Reid Hoffman Suggests That Doctors Consult AI for Additional Insights

After a 30-year career leading some of Silicon Valley’s most influential companies—co-founding LinkedIn and holding board positions at PayPal and OpenAI—Reid Hoffman has recently shifted his focus to health care.
Hoffman’s venture, Manas AI, is developing an AI engine designed to accelerate the traditionally protracted process of drug discovery for various types of cancer. Sparked by a dinner conversation with esteemed cancer physician Siddhartha Mukherjee, the company’s co-founder and CEO, its mission is to “reduce drug discovery from a decade-long journey to one that spans just a few years.”
However, Hoffman’s passion for generative AI extends well beyond new drug targets and small molecules. He argues that frontier models—the most sophisticated, large-scale AI systems available from firms like OpenAI and Anthropic—should be fundamental to health care.
“If you’re a doctor and aren’t utilizing one or more frontier models for a second opinion, my belief is you’re close to committing malpractice,” Hoffman stated at WIRED Health in London on April 16. “These AI systems, even if they haven’t been specifically trained for health care, have absorbed over a trillion words of data. As a second opinion, they provide advantages that no human possesses.”
Such assertions are likely to cause unease among many physicians. Earlier this year, a significant study found that large language models pose risks to the general public seeking medical advice, mainly due to their tendency to deliver inconsistent and potentially inaccurate information.
Hoffman contends that rather than ceding critical thinking to AI models, individuals should leverage them as supplementary information sources, which he believes could reduce the chances of misdiagnosis. He personally utilizes frontier models for second opinions regarding his own health and insists that his personal concierge doctors do the same.
“You could certainly respond, ‘No, I believe you’re mistaken, it’s this instead,’” he told the WIRED health audience. “But if you aren’t using this as a second opinion, you’re making a mistake, both as a doctor and as a patient.”
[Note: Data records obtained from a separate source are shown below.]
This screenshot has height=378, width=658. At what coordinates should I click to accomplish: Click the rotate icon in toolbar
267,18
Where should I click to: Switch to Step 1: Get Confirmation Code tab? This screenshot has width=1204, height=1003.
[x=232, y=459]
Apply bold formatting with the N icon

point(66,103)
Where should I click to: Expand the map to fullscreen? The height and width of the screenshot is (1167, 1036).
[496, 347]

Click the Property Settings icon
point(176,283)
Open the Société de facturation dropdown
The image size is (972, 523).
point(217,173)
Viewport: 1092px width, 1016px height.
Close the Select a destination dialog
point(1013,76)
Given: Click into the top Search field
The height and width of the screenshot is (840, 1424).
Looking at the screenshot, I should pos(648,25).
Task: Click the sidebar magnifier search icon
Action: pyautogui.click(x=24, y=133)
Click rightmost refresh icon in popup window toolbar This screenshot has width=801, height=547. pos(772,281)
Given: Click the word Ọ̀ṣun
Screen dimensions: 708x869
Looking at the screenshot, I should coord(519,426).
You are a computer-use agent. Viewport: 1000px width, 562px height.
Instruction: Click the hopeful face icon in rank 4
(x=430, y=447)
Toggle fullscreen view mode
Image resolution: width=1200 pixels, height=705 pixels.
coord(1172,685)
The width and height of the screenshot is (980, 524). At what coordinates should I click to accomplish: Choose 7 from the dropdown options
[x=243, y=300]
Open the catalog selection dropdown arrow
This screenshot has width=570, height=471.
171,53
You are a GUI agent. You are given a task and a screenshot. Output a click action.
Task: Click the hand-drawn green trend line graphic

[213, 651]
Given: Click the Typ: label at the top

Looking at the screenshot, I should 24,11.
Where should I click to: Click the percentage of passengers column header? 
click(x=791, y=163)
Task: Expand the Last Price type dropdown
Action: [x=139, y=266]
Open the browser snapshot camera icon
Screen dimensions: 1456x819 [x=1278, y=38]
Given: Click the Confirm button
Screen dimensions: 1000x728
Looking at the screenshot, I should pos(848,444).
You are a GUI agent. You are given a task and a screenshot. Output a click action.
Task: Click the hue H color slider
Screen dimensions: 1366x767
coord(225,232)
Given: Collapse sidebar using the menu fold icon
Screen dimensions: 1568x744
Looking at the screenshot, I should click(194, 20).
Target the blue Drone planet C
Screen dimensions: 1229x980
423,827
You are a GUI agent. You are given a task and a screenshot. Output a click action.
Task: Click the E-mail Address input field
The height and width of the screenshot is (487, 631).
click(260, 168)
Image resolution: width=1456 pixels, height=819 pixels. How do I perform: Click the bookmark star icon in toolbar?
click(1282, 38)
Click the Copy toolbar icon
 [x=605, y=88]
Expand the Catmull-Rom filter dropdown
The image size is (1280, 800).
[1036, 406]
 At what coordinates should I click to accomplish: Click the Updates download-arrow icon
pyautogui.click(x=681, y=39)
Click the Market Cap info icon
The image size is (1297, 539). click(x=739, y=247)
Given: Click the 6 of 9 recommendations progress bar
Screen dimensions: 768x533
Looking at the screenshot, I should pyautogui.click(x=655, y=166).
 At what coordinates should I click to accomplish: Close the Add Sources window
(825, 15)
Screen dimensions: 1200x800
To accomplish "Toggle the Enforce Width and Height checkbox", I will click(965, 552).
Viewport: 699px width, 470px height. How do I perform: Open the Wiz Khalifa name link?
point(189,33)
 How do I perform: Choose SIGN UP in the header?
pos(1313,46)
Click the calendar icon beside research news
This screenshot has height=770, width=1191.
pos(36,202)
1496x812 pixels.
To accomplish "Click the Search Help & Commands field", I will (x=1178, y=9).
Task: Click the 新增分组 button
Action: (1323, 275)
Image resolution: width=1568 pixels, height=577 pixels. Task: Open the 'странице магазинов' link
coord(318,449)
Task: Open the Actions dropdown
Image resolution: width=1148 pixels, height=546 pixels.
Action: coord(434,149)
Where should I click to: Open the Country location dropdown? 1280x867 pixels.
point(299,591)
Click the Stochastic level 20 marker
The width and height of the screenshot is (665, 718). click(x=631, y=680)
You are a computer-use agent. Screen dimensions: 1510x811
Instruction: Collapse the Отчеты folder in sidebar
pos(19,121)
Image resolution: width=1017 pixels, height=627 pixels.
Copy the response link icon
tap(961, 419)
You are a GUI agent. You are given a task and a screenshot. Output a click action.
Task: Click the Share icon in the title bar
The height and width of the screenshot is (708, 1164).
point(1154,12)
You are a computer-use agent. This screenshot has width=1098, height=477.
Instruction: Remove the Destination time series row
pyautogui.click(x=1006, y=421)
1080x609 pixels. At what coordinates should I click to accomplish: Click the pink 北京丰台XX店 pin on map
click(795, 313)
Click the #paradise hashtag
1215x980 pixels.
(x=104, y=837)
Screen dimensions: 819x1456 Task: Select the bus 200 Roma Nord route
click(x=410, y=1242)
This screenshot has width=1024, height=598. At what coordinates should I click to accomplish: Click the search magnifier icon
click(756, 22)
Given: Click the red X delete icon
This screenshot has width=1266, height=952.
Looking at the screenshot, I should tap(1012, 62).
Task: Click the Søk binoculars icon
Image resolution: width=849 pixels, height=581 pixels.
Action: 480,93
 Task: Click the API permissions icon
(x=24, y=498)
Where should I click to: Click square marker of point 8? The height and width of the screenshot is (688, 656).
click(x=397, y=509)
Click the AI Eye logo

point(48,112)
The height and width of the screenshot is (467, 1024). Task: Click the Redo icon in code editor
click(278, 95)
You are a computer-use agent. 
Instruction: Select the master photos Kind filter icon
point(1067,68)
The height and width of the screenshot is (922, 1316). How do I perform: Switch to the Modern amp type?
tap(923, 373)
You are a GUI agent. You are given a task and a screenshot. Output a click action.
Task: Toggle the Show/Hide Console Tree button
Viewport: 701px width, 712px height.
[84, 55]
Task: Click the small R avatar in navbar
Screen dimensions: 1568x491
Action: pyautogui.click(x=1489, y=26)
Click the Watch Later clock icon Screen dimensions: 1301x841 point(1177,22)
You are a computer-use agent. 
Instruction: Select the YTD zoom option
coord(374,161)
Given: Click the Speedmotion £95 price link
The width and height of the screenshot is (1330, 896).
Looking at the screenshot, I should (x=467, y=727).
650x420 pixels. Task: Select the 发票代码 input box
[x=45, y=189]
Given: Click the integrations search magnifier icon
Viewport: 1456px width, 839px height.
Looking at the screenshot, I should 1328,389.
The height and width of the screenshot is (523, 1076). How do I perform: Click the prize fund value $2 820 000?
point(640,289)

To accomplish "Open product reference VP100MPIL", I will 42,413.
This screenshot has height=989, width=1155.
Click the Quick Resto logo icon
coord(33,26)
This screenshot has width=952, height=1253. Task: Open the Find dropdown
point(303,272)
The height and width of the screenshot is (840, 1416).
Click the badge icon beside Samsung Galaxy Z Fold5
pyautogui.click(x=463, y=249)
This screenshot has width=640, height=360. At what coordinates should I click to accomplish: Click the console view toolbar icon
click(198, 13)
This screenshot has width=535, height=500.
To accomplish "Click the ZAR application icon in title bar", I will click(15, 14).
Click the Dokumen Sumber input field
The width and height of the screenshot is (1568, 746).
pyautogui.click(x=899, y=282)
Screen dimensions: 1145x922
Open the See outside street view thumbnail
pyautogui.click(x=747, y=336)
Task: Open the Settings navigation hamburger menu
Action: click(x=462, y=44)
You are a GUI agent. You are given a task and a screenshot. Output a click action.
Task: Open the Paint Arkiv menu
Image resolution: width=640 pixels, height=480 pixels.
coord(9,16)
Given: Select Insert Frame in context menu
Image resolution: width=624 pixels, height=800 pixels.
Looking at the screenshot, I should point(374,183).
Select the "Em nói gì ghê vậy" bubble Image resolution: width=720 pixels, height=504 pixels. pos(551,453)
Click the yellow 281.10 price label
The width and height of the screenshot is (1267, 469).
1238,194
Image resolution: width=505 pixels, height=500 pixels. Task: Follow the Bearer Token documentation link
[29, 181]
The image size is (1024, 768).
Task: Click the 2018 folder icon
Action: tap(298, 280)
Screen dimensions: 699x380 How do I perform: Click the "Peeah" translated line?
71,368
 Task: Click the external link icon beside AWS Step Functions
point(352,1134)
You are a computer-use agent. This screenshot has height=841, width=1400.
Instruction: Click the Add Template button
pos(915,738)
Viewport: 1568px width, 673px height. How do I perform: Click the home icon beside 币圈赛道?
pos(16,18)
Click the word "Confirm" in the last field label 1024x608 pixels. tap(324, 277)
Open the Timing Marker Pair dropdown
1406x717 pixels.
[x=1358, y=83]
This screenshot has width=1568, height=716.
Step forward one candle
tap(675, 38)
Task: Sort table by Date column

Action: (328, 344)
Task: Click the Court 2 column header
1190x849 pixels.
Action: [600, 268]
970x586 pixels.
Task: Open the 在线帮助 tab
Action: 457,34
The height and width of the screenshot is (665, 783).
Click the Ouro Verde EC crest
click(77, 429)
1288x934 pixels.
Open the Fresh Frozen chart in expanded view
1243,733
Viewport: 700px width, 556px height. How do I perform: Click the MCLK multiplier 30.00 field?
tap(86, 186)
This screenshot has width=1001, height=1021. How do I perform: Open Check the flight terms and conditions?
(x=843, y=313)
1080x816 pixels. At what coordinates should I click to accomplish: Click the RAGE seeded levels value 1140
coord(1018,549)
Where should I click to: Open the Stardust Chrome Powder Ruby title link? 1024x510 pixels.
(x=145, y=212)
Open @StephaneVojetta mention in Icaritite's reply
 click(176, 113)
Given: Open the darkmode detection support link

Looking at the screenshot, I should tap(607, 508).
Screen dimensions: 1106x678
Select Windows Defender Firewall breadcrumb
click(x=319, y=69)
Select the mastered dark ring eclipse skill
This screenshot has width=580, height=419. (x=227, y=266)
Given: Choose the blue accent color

With the UK’s National Health Service facing immense pressure from extensive waiting lists and workforce challenges, notably a chronic shortage of family doctors, Hoffman sees an urgent need for a large language model that could function as a free medical assistant on every smartphone. He suggests it could also act as an early triage tool for patient appointments with doctors.
“We simply lack sufficient doctors, and most people don’t have access. When considering how the NHS should be restructured, every individual should engage with this medical assistant,” he said.
Though he has a vested interest as an entrepreneur in drug discovery, Hoffman is also eager to see AI take on a broader role in aiding the FDA and other regulatory bodies in evaluating emerging therapies and speeding up the availability of particularly promising drugs to patients.
“As someone from Silicon Valley, I would be thrilled to reach a point where the FDA conducts tests with biological models, saying, ‘Oh, we should expedite this one because the risk of negative outcomes is lower,’” he stated. “Do I believe that will happen soon? Unfortunately, no.”
Regarding Manas AI, human judgment remains essential in the decisions about which targets to pursue. Mukherjee closely scrutinizes the proposals from their AI engine, filtering the genuinely intriguing candidates from those that are “ridiculously impractical.”
While the company’s initial emphasis is on cancer, Hoffman believes the potential of AI discovery engines is far-reaching, allowing for the identification of drug candidates for chronic conditions as well as extremely rare diseases that pharmaceutical companies have traditionally found unprofitable to research.
“I foresee that in a decade, every major disease will have target molecules that could at least make a substantial impact,” Hoffman said.